On the Monday, November 22 edition of “Tamron Hall,” Tamron sat down with two beloved cultural icons — supermodel, entrepreneur and philanthropist Iman and TV’s original “Wonder Woman,” Lynda Carter — for a powerful hour dedicated to finding passion and joy following loss. Iman discussed why she decided to honor her late husband, David Bowie’s legacy by creating a fragrance and how the pandemic forced her to face her grief after losing him five years ago. Lynda Carter, who unexpectedly lost her husband Robert Altman earlier this year, later joined Tamron for an emotional interview where she shared that watching Iman talk about her own grief gave her hope and discussed the song she wrote in tribute to her marriage. See the video clip inside…
Iman on how being quarantined helped her process her late husband, David Bowie’s death:
“I don’t think it’s unique to me that I have loved somebody and I have lost somebody. But last year was a trying year for all of us, for the individual of us and the universal of us, right? So I went to my house upstate, and I was there, I thought I would be there for the weekend. And of course, like all of us, everything shut down and I was there for the whole year. And I thought that I really processed my grief because it’s been five years. But I also had a teenager who lost her father. So I was helping her like all women do — first is the children, you know that. And so I was helping out with her with her grief that I actually ignored mine. So there I was on my own and then grief came knocking at the door and stayed for a while.” When asked what “grief” said, Iman replied, “‘It’s time.’ And I was grateful to it because now I was on my own and I was given, like everybody, the time to deal with it. The solitude to deal with it– cry it out, don’t sleep all night, it’s OK. And then it passed.”
Iman on how her new perfume was inspired by David Bowie’s scent:
“Since he passed away, my husband, I started wearing his fragrance on me so that I can keep him with me day and night.
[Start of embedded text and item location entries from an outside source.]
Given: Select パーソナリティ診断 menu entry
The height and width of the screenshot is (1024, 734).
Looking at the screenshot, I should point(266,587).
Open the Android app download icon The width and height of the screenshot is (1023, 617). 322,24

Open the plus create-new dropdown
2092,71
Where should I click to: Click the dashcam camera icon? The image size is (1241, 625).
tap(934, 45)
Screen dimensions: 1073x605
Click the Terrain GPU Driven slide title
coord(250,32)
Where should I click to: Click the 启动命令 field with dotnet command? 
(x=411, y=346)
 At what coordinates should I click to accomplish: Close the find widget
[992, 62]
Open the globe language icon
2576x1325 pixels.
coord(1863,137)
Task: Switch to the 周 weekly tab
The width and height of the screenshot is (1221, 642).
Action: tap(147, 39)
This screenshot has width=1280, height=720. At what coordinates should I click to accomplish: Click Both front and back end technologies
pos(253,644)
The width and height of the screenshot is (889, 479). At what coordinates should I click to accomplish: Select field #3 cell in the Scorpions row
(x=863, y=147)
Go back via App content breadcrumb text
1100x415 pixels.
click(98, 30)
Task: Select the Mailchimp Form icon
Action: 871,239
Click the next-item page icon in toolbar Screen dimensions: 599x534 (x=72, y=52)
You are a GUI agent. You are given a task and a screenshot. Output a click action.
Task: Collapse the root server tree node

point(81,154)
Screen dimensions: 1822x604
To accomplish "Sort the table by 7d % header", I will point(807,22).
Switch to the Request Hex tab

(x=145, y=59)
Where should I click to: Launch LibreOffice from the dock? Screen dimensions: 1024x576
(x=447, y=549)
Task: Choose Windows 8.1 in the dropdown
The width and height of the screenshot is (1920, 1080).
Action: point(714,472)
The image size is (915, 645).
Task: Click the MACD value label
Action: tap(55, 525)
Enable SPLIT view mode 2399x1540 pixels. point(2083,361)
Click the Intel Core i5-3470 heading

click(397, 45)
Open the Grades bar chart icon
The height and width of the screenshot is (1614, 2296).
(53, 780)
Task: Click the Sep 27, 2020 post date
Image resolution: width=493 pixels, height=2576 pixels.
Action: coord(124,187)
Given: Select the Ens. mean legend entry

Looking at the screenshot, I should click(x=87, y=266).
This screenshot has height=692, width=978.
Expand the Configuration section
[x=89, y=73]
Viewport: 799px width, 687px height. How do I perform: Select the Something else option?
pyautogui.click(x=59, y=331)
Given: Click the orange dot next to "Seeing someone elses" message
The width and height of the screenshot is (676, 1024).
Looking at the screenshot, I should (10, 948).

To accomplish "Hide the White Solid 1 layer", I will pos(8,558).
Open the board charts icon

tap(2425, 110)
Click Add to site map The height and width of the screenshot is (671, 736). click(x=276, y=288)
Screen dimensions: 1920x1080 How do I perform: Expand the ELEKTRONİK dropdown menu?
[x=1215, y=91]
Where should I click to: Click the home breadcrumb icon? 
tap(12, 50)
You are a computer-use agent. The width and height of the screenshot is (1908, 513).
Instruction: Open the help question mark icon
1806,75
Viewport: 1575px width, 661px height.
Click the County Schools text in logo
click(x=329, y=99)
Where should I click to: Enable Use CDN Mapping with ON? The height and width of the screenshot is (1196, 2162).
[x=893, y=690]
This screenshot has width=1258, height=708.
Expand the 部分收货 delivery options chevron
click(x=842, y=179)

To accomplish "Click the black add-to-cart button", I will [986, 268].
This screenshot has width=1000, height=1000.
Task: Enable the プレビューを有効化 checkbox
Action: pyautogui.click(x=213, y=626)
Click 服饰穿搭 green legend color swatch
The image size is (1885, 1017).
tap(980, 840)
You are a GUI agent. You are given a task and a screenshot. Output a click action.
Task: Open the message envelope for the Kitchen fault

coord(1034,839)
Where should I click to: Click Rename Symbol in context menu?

So every room I went, I still smell him, right? So just going through memories, the memory lane and being on the property on my own and seeing the sunsets that reminded me of Florence where we got married and you know, all those, Bali and you know, all those memories came, came to be, and the fragrance became that. I call it a fragrance that’s not trendy. It’s a fragrance that has a past.”
Iman on how she dealt with grief and finally accepted David Bowie’s death:
“In looking back and then where I am at, it is also the welcoming of the grief and going through and what it taught me, which is, I always say, I don’t want them to think that it’s just rosy every day. There’s days that are harder than others, but it’s the memories that we have that will sustain us for the rest of our lives when the person who, you know, leaves us and passes away, but it is to hold on to those memories. So now before I dealt with my grief, it was about, ‘Oh I wish he was here to witness, to see this with me, every sunset or I wish he was here to look at this.’ But now it is, I look at it through his eyes as if he’s sitting right next to me.”